[What you are asked to do]
Convert the span of the entries that opens with the line containing "Task: Add course to wishlist with heart icon" and runs through the final line of the entries, inclusive, into a JSON list of strings with one string per line. Omit blank lines.
★ ★ ★ ★ ★
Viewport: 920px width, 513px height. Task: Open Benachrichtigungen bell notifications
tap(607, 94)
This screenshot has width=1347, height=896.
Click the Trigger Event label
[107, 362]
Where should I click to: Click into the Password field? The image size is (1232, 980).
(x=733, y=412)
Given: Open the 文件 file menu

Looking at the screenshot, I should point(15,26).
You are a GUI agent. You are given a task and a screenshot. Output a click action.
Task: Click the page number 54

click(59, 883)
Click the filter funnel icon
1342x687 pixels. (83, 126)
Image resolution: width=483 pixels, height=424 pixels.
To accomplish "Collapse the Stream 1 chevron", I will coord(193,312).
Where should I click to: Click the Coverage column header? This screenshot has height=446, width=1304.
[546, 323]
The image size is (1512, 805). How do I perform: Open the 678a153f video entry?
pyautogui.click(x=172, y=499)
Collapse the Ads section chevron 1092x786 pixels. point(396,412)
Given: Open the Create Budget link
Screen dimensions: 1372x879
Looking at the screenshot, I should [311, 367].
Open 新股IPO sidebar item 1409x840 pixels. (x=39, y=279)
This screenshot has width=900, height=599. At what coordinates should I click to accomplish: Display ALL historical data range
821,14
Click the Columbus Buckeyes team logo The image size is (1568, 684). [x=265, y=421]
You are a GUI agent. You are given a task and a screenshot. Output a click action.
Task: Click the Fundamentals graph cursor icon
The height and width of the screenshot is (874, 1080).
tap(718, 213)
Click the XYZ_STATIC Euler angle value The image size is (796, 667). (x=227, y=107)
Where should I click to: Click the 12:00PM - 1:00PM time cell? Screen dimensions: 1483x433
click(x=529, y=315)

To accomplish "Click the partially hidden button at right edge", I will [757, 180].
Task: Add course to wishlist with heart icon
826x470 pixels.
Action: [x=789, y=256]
★ ★ ★ ★ ★
[Result of this exercise]
[
  "Task: Add course to wishlist with heart icon",
  "826x470 pixels.",
  "Action: [x=789, y=256]"
]